Asunción D., de 52 años, y su única hija Laura, de 25, viven en un piso cerca del metro de Collblanc y no trabajan, aunque buena falta les haría. Afortunadamente para ellas, el marido de Asunción, Tomás, tiene contrato fijo desde hace un porrón de años en una empresa de seguridad. Poco tiempo pasa en casa el hombre, dada la cantidad de horas extras que tiene que echar para mantener a su perezosa familia. Asunción trabajó por última vez en 2010. Desde entonces no la han llamado ni para una triste entrevista de trabajo, aunque por la manera en que torea mi interrogatorio deduzco que tampoco se ha entregado mucho a la labor de buscar empleo. “No sé muy bien qué haría, siempre me he dedicado a limpiar, pero tengo las rodillas fatal, ya no estoy para fregar escaleras.” Laura jamás ha trabajado, a pesar de los variopintos títulos que acumula. “Estudié peluquería y estética en un centro, lo demás online: fotografía digital, interiorismo, auxiliar administrativo y ahora estoy haciendo un curso de aromaterapia que me encanta.” Su entusiasmo es enternecedor; Asunción mira a su hija con una mezcla de orgullo y resignación. “Siempre ha sacado buenas notas en todo, pero para cada trabajo le piden experiencia… ¡Qué experiencia va a tener con 25 años!”

Estas dos mujeres se han hecho un mundo a su medida y tienen excusa para cualquier propuesta que pudiera terminar con su situación. A mí me parece que están bastante cómodas. Les pregunto si les da miedo salir a la calle. “Para nada”, me responden al unísono, poniendo cara de cómo te atreves a preguntar semejante gilipollez. “No salimos mucho porque en esta ciudad salir es gastar. Pones un pie en la calle y se te van 20 euros. No está el horno para bollos.”

La relación entre ellas es de una codependencia que raya el absurdo. Laura no tiene más amigas que su madre y su prima hermana. “La gente es muy falsa, y mi hija es muy inocente para su edad”, se lamenta Asunción. No puedo negar que esta clara dinámica entre madre castradora e hija infantilizada me subyuga.

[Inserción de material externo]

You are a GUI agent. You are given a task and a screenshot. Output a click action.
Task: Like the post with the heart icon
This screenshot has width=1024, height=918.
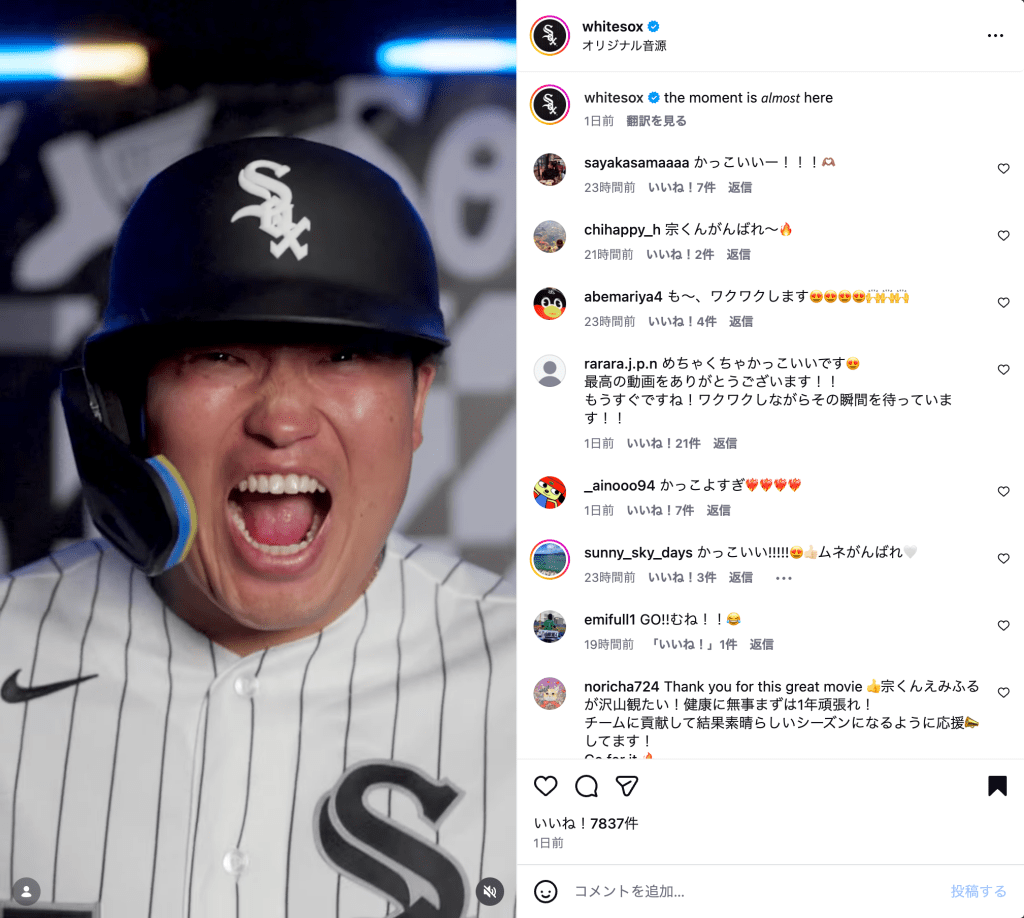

Su cotidianidad consiste en llevar a cabo cualquier cosa que se les pase por la cabeza, desde disfrazarse hasta hacer cupcakes, imitar los concursos de la tele, pruebas de peinados, uñas de fantasía, karaoke, chatear con desconocidos o criticar a los tertulianos del Sálvame Deluxe. Estoy segura de que si fueran americanas tendrían su propio reality show. Yo las envidio muchísimo y a la vez me dan dentera. Pero quién soy yo para juzgarlas. Larga vida a sus dinámicas enrarecidas y a Tomás, ese santo varón.